Nel presbiterio si notano le due transenne laterali che reggono le cantorie, costruite da tre colonne ciascuna, il cui fusto è suddiviso in rocchi da corone d’acanto. Tutta la sistemazione del presbiterio è settecentesca, come lo è il mosso baldacchino di Carlo Fontana (1730) che riutilizzò le quattro colonne di porfido di quello originario.
Nell’abside, gli apostoli Pietro e Paolo presentano le due sorelle al Cristo dominante al centro, mentre Pasquale I offre il modellino della chiesa. L’intera composizione è ispirata da quella dell’abside dei SS. Cosma e Damiano.
In basso, con il motivo del fiume Giordano, c’è una teoria di pecorelle. Nell’arco absidale una serie di “seniori” dell’Apocalisse tendono all’Agnello mistico le loro corone di gloria. Nell’arco trionfale torme di eletti sullo sfondo dei cieli sono accolti dagli angeli nella Città celeste.
Tuttavia le più alte emozioni sono riservate dalla Cappella di San Zenone detta anche Giardino del Paradiso che Pasquale I eresse a metà della navata destra come mausoleo della madre Teodora: si tratta della della più significativa testimonianza della cultura artistica bizantina che sia rimasta a Roma, come documento della lunga fase di predominio politico e culturale dell’Oriente.

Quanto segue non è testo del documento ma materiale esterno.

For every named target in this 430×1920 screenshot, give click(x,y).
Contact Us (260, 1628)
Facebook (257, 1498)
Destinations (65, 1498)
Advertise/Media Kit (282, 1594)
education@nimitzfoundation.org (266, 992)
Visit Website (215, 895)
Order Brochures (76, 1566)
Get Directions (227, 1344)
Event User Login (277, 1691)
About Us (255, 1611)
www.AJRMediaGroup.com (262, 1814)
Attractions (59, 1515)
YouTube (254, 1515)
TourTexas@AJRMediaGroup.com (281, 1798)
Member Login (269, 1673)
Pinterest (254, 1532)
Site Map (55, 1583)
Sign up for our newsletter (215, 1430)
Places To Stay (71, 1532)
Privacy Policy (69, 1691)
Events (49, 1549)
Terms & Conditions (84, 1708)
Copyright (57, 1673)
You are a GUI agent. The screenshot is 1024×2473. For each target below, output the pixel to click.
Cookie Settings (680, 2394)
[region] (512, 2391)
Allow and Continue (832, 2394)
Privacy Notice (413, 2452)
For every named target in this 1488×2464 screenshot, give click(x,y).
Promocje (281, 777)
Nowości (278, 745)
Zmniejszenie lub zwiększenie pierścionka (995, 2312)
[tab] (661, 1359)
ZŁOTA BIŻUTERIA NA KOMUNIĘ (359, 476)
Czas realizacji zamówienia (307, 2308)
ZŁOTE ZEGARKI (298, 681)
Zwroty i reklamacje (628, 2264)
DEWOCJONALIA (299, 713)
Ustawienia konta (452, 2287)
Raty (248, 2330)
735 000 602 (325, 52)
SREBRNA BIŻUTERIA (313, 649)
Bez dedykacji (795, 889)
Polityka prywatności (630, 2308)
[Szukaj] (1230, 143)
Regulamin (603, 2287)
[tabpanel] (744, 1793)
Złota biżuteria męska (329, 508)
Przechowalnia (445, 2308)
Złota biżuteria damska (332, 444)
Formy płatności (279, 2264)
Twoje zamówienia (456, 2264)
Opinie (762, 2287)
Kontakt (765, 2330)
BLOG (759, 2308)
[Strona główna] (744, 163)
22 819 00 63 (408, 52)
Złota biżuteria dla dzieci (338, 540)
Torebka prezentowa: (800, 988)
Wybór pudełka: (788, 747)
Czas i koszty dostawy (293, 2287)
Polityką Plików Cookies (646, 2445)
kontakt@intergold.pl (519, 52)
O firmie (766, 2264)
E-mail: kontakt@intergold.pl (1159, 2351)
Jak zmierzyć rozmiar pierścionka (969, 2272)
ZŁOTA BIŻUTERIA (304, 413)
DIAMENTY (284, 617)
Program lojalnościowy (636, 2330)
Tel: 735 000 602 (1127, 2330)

Introduce alla cappella un arco con decorazione musiva cui si sovrappongono due colonne di granito nero sorreggenti un meraviglioso architrave; su di esso poggia una grande e pregevole urna funeraria.
L’interno è degno del nome “Paradiso” che si dà alla cappella. Idealmente poggiando su quattro colonne collocate negli angoli del piccolo vano quadrato, quattro angeli in mosaico con le braccia alzate reggono al centro della volta tutta d’oro un tondo col volto di Cristo. Altri mosaici sono nelle lunette e sull’altare dove è collocata l’antica immagine di Santa Maria liberaci dalle pene dell’inferno. Molto interessante è il pavimento, coevo alla costruzione della cappella e quindi esempio di transizione tra l’antico opus sectile marmoreum e i lavori che i marmorari romani cominciarono ad eseguire nel secolo XI.
In una attigua piccola cappella, viene conservata la colonna detta della Flagellazione (un piccolo tronco di diaspro sanguigno che il cardinale Giovanni Colonna portò da Gerusalemme nel 1223). In un’altra cappella, pure vicina a quella di San Zenone, si trova una bella tomba quattrocentesca della scuola di Andrea Bregno; in un pilastro di fronte è il primo monumento funebre realizzato dal giovanissimo Gian Lorenzo Bernini.